「雑用パート」が会社を変えた!メガネスーパーで経営を動かした逆転の現場戦略とは?

原点とこれから

現場で拾った声から提案を量産し、社長に「発想力トップ」と評された理由とは。

ある日、特に意識せずに入った企業が、まさかの「メガネスーパー」だった。
それに気づいたのは入社後。でも、自分には最初から一つの決意があった。

「海外番組『覆面リサーチ・ボス潜入』のような視点で企業を見てみよう。」

一番下から見えるもの

これまで、製造業、金融、テレホンサポートなど、様々な業界を渡り歩いてきた。
そして、どの職場でも、一番下のポジションから実績を残してきた。

最初の製造業では1年目から幹部候補として注目され、
金型企業でも同様に評価された。
三菱UFJ銀行ではシステム部の上司から契約延長の打診、
苦手だったテレホンサポートでは、退職時に派遣先の上司が餞別を用意してくれた。

なぜ、そこまでしてくれるのか? その理由が自分でもわからなかった。

自分を見つめるため、雑用を選んだ

そこで、自分を客観的に分析するために、
ヴィジョナリーホールディングス(メガネスーパー運営)にあえて「雑用パート」で応募した。

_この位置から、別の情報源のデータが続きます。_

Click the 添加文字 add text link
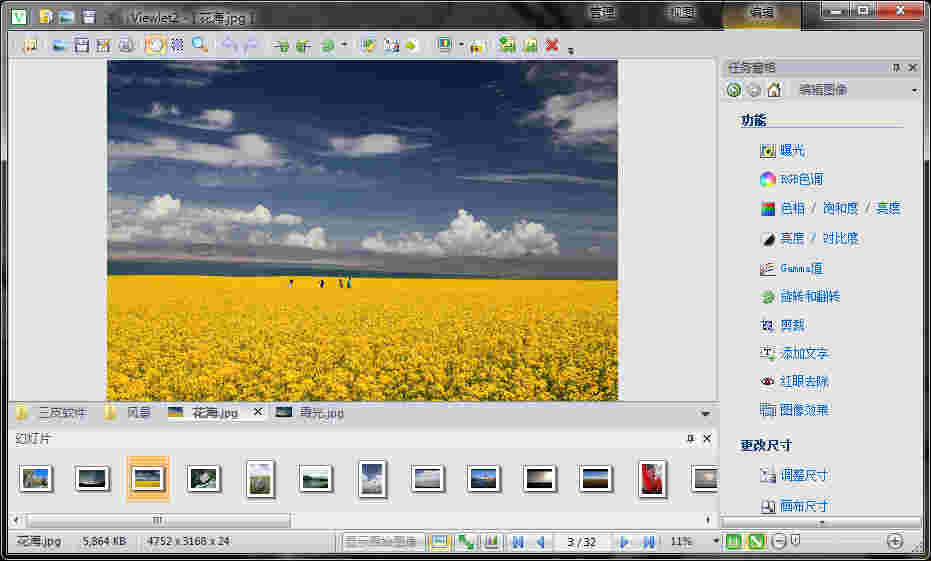Image resolution: width=931 pixels, height=561 pixels. [x=804, y=353]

配属は人事部。仕事内容はトイレのごみ回収、会議室の清掃、
コロナ禍での消毒・案内・備品補充など、一見地味な業務ばかりだった。

でも、だからこそ見えることがあった。

情報が集まる“雑用”という特権ポジション
人から警戒されず、自然に困りごとが聞ける。
倉庫やバックヤードにも自由に出入りできる。
そこで得た情報を組み合わせれば、無限とも言えるアイディアが浮かぶようになった。

小規模店舗での簡単補充方法の改善

メガネ専門店にコンタクトレンズを導入 → 売上向上

即席エリアマネージャー育成プログラム

新人研修の改革 → 史上最長の新人定着記録を達成

沖縄エリア向けに米軍基地での販売提案(本社検討まで進む)

そしてある日、廃棄予定だったリモート検査装置に目をつけた。
「これを店舗に持ち込み、リモートで検査すれば、接触リスクを減らしながら来店も促せるのでは?」
そうして提案書を提出。即採用され、プロジェクト化された。

自分の思いが周囲を動かした

それを皮切りに、月20本以上の提案を提出。
週1回の会議では、必ず何かが取り上げられるようになった。

提案が通るたびに社内の空気が少しずつ変わった。
ある時点から、緊急案件が自分の耳元で話されるようになり、
その内容を30分で整理・文書化し、3分後には別部署で会議が始まるほどだった。

やがて、上長に送った提案書は自動で全役職者に配信される仕組みにまでなった。

そんな中、週に2回、必ず仕事を頼んでくれる社員の方がいた。
その方に、自分はいつもこう言っていた。

「うちが業界4位なら、一位になりましょう。うちは絶対なれます。」

これはただの励ましではなかった。
雑用の立場であっても、会社の力を本気で信じていた。

それでも裏方に徹した理由

目立ちすぎれば、反感を買う。
実際、一時期、情報が遮断されたこともあった。
けれど、それでも提案を出し続けた。

すると、今度は手のひらを返したように情報が集まるようになった。

人事役員が皆の前で自分を紹介しようとしたこともあったが、
自分は仕事中を装ってその場を避けた。
表に出ることで、周囲の役職者たちの反感を招くことを恐れたからだ。

「一番下」から企業を変える

それでも、最終的に社長からはこう評価された。

「2000万円のコンサルタント費は無駄だったが、彼が帳消しにした」
「わが社でも1~2を争う発想力の持ち主」

カンブリア宮殿にも出演した社長の口から出たこの言葉は、まさに自分の人生の勲章だった。
“日本一の雑用”と呼ばれるような瞬間だった。

なぜ、自分は「特別扱い」されるのか?

ようやく、その答えが見えてきた気がする。

・他者のために本気で働く心

・ズバ抜けた発想力

・壁を突破する粘り強さ

・集中状態に入ったときの爆発的なパフォーマンス

これが、自分という人間の「素材」なのかもしれない。